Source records
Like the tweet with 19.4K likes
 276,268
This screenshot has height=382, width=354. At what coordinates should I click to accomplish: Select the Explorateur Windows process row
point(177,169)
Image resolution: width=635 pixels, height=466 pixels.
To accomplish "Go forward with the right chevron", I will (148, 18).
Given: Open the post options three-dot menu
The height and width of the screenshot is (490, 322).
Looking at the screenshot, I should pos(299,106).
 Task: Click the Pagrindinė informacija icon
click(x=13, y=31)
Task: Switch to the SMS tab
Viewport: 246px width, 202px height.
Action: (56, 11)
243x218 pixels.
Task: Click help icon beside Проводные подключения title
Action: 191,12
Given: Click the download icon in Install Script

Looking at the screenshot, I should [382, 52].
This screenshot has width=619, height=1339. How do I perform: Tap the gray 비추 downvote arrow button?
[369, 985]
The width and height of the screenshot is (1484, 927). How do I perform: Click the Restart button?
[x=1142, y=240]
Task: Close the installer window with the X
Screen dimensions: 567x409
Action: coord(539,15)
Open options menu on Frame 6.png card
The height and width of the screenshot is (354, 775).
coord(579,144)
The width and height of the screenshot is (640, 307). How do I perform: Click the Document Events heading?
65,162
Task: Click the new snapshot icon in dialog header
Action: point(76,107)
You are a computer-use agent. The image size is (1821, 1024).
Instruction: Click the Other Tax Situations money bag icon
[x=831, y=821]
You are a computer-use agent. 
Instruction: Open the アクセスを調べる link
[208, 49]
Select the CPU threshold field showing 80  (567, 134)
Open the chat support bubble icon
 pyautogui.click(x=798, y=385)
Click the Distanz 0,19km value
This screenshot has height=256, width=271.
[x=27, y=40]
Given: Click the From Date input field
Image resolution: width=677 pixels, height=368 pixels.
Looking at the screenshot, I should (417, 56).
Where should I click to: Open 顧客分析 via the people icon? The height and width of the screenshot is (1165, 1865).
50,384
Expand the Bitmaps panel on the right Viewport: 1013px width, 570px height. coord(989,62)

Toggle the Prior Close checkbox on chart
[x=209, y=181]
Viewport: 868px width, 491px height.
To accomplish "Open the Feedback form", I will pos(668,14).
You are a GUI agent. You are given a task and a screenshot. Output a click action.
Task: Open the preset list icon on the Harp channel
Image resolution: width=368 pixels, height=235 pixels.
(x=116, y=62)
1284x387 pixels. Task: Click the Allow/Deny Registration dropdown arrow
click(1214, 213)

▸ Task statement: Update the listing by replacing every "Image resolution" with "Screen resolution" and keeping everything else as it is.

▸ Response for this exercise:
Like the tweet with 19.4K likes
 276,268
This screenshot has height=382, width=354. At what coordinates should I click to accomplish: Select the Explorateur Windows process row
point(177,169)
Screen resolution: width=635 pixels, height=466 pixels.
To accomplish "Go forward with the right chevron", I will (148, 18).
Given: Open the post options three-dot menu
The height and width of the screenshot is (490, 322).
Looking at the screenshot, I should pos(299,106).
 Task: Click the Pagrindinė informacija icon
click(x=13, y=31)
Task: Switch to the SMS tab
Viewport: 246px width, 202px height.
Action: (56, 11)
243x218 pixels.
Task: Click help icon beside Проводные подключения title
Action: 191,12
Given: Click the download icon in Install Script

Looking at the screenshot, I should [382, 52].
This screenshot has width=619, height=1339. How do I perform: Tap the gray 비추 downvote arrow button?
[369, 985]
The width and height of the screenshot is (1484, 927). How do I perform: Click the Restart button?
[x=1142, y=240]
Task: Close the installer window with the X
Screen dimensions: 567x409
Action: coord(539,15)
Open options menu on Frame 6.png card
The height and width of the screenshot is (354, 775).
coord(579,144)
The width and height of the screenshot is (640, 307). How do I perform: Click the Document Events heading?
65,162
Task: Click the new snapshot icon in dialog header
Action: point(76,107)
You are a computer-use agent. The image size is (1821, 1024).
Instruction: Click the Other Tax Situations money bag icon
[x=831, y=821]
You are a computer-use agent. 
Instruction: Open the アクセスを調べる link
[208, 49]
Select the CPU threshold field showing 80  (567, 134)
Open the chat support bubble icon
 pyautogui.click(x=798, y=385)
Click the Distanz 0,19km value
This screenshot has height=256, width=271.
[x=27, y=40]
Given: Click the From Date input field
Screen resolution: width=677 pixels, height=368 pixels.
Looking at the screenshot, I should (417, 56).
Where should I click to: Open 顧客分析 via the people icon? The height and width of the screenshot is (1165, 1865).
50,384
Expand the Bitmaps panel on the right Viewport: 1013px width, 570px height. coord(989,62)

Toggle the Prior Close checkbox on chart
[x=209, y=181]
Viewport: 868px width, 491px height.
To accomplish "Open the Feedback form", I will pos(668,14).
You are a GUI agent. You are given a task and a screenshot. Output a click action.
Task: Open the preset list icon on the Harp channel
Screen resolution: width=368 pixels, height=235 pixels.
(x=116, y=62)
1284x387 pixels. Task: Click the Allow/Deny Registration dropdown arrow
click(1214, 213)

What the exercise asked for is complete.